[Objectif énoncé 1]: D'après le texte extrait, pour quelles raisons, entre autres, le droit de manifester sa religion peut-il être limité ?

Le port du voile islamique en Europe: le cas de la France et de l'Italie

     L’article 9 de la Convention européenne des droits de l’Homme dispose que „toute personne a droit à la liberté de pensée, de conscience et de religion; ce droit implique (…) la liberté de manifester sa religion ou sa conviction individuellement ou collectivement, en public ou en privé, par le culte, l’enseignement, les pratiques et l’accomplissement des rites.” Ce droit cependant n’est pas absolu car, comme le prévoit le second paragraphe de cet article, il peut être limité, entre autres, pour des raisons de sécurité et d’ordre publics.

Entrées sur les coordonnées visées

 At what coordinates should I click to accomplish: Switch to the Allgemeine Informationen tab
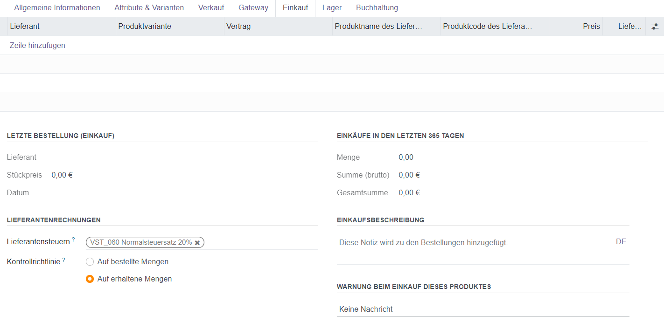[57, 8]
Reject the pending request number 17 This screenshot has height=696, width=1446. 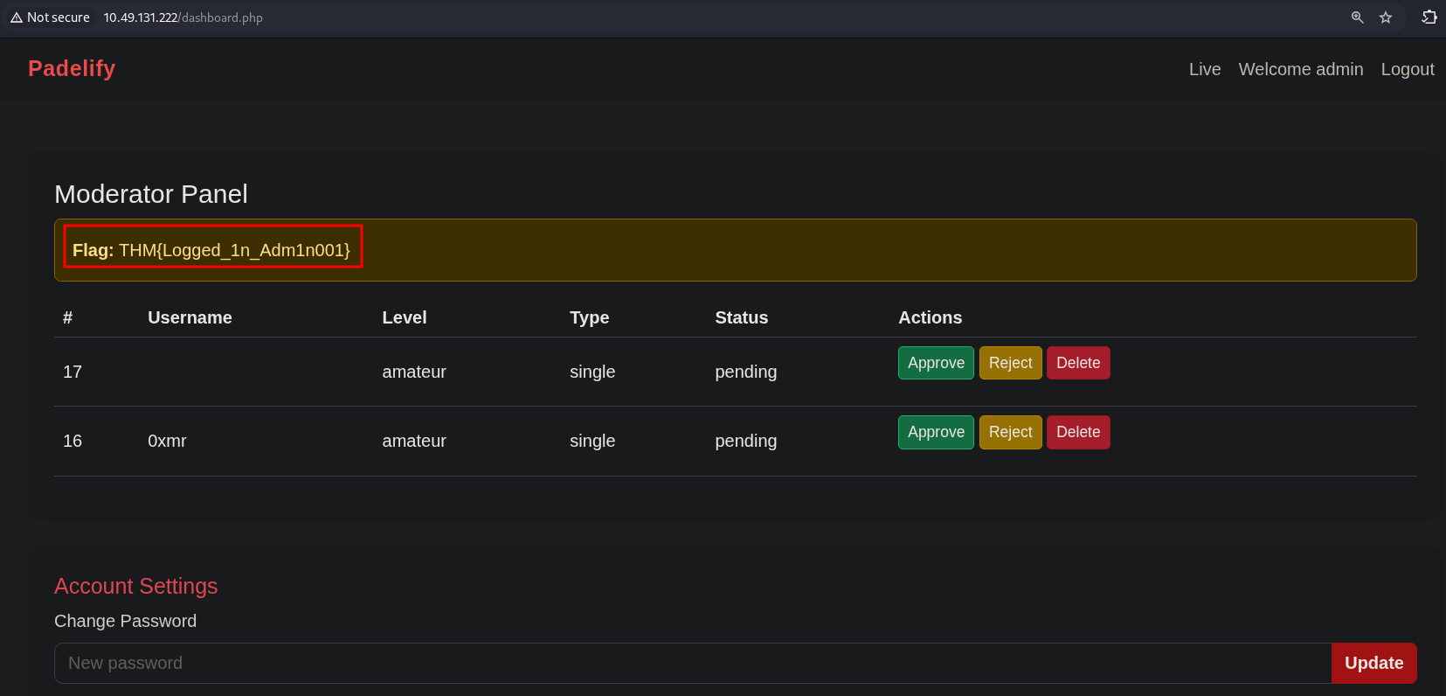[1010, 363]
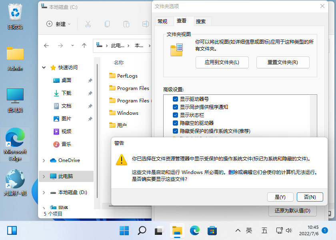
Task: Uncheck 隐藏空的驱动器 checkbox
Action: pos(175,123)
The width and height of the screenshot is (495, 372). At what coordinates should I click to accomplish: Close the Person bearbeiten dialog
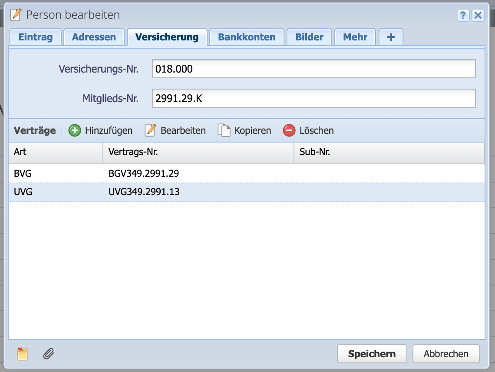tap(478, 16)
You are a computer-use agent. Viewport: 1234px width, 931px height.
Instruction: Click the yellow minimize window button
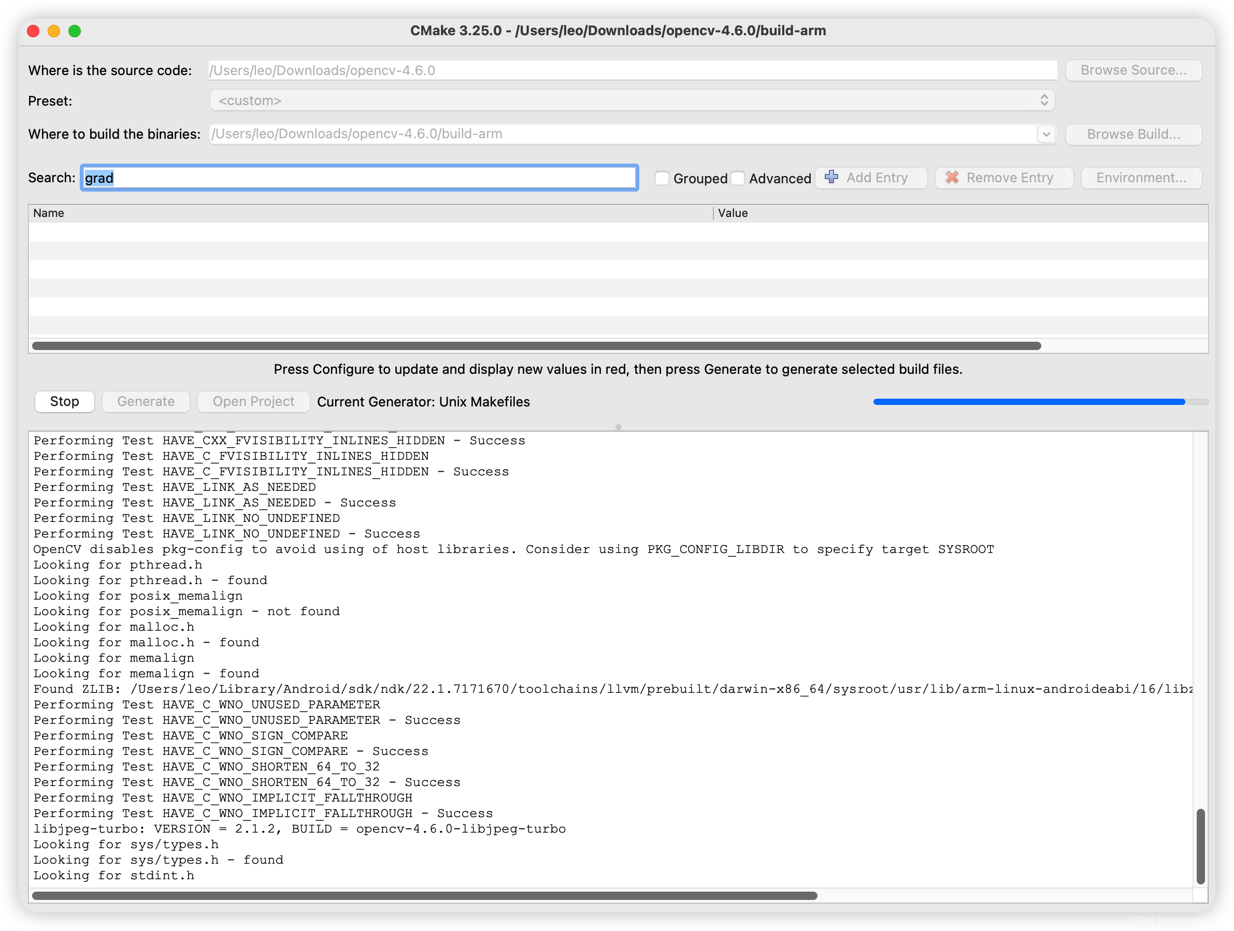(54, 31)
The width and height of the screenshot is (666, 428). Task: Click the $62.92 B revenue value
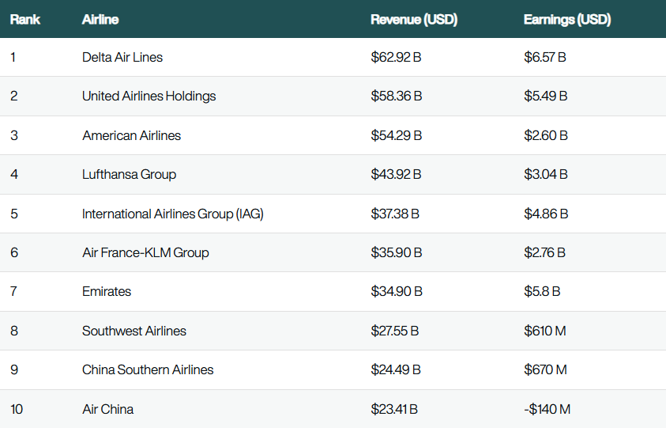click(x=396, y=58)
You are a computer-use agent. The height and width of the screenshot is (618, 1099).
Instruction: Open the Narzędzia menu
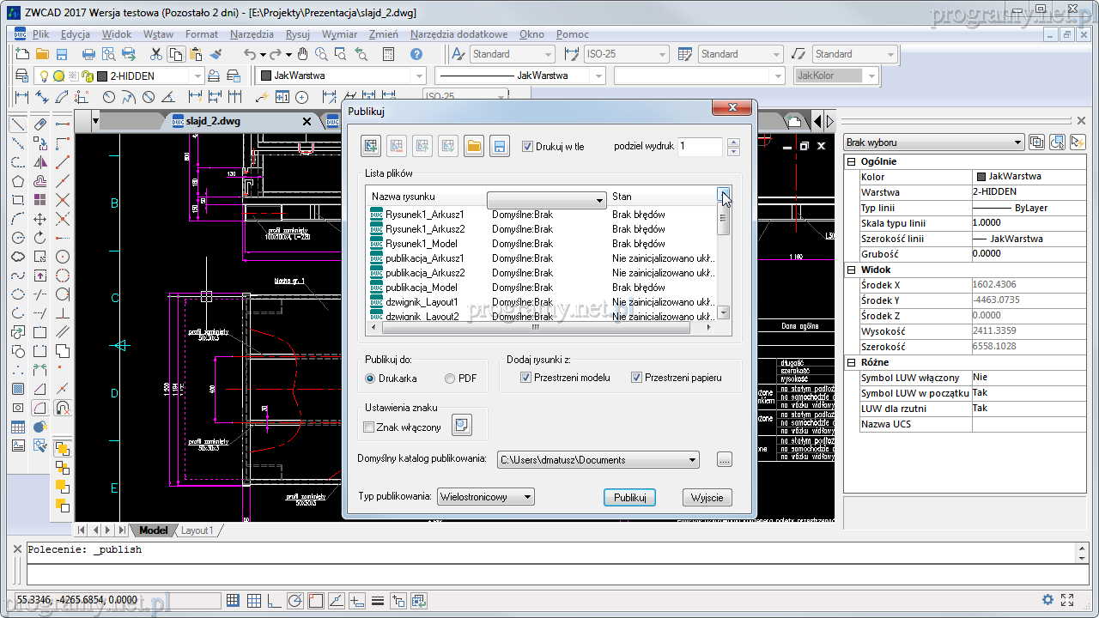coord(252,34)
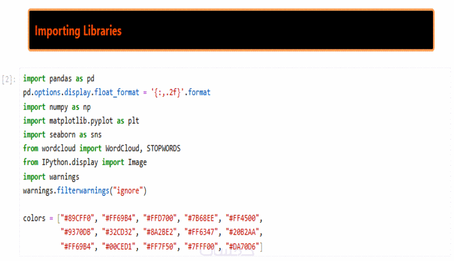Image resolution: width=454 pixels, height=261 pixels.
Task: Click the matplotlib.pyplot import line
Action: coord(81,120)
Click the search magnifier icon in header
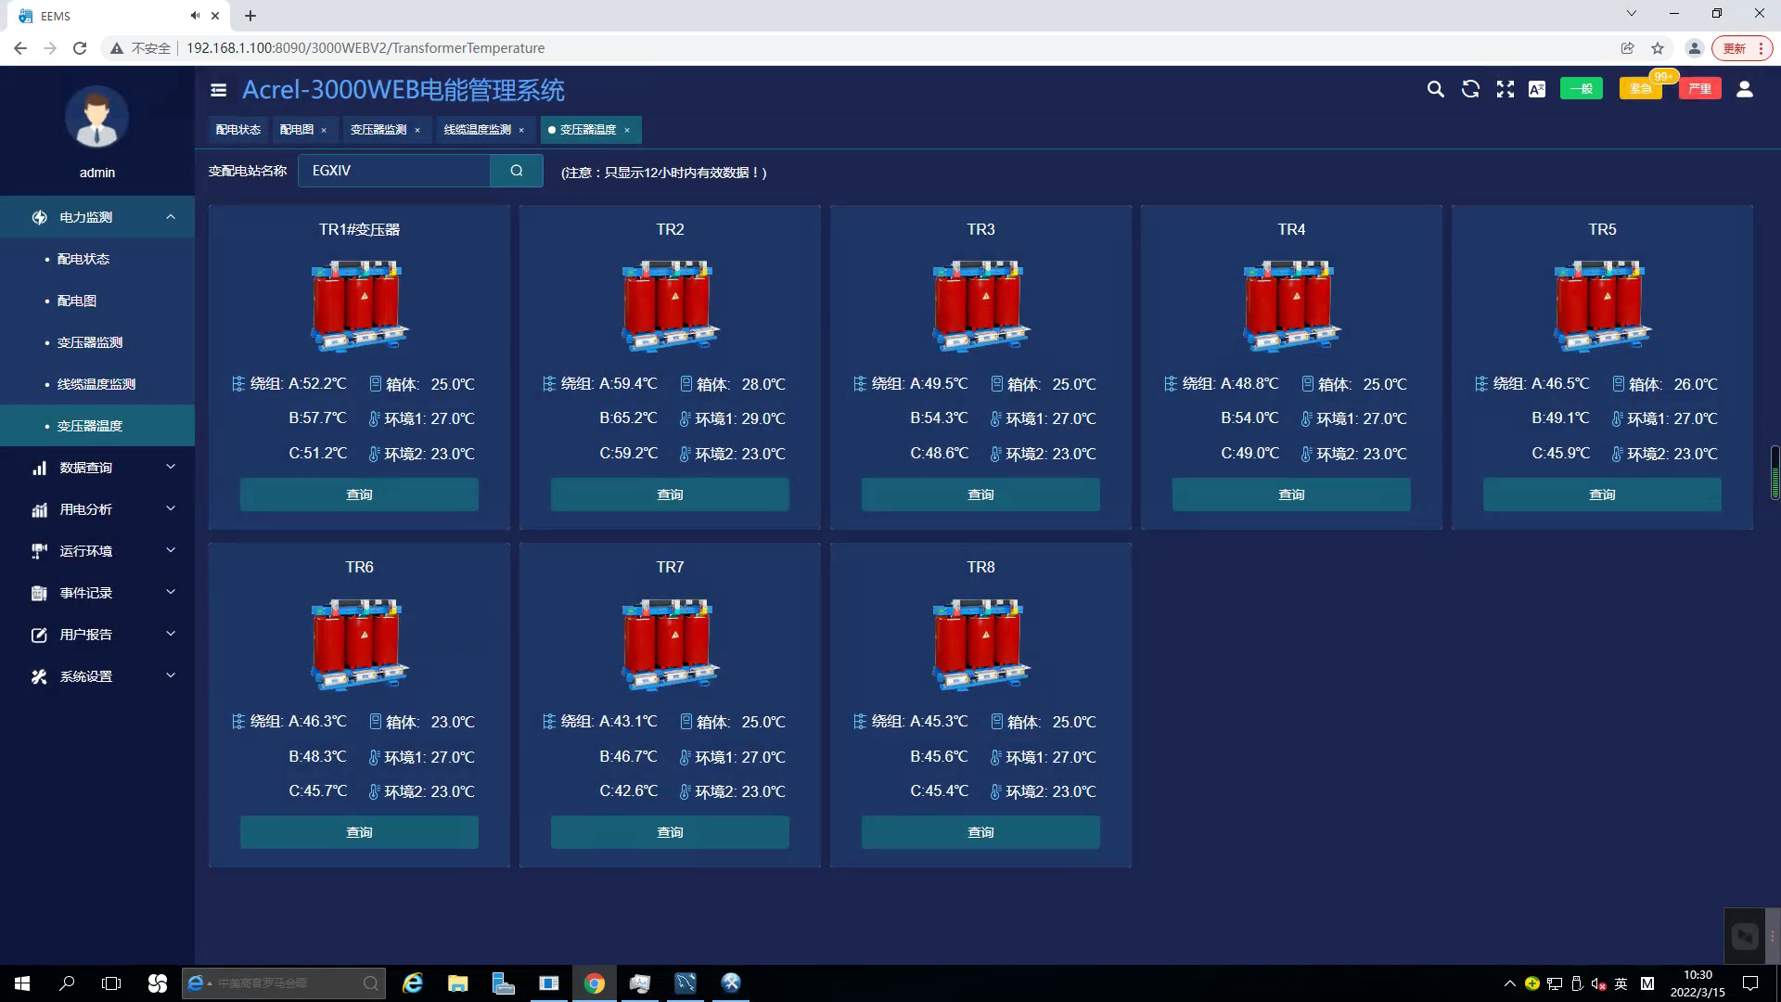This screenshot has height=1002, width=1781. (1435, 89)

[Objectif énoncé 2]: Repérez chaque ligne de la liste ci-dessus qui contient la chaîne « should », puis recopiez-la.

[Réponse complète 1]: Pour des raisons de sécurité et d'ordre publics.

[Réponse complète 2]:
 At what coordinates should I click to accomplish: Switch to the Allgemeine Informationen tab
The width and height of the screenshot is (495, 372). At what coordinates should I click to accomplish: Close the Person bearbeiten dialog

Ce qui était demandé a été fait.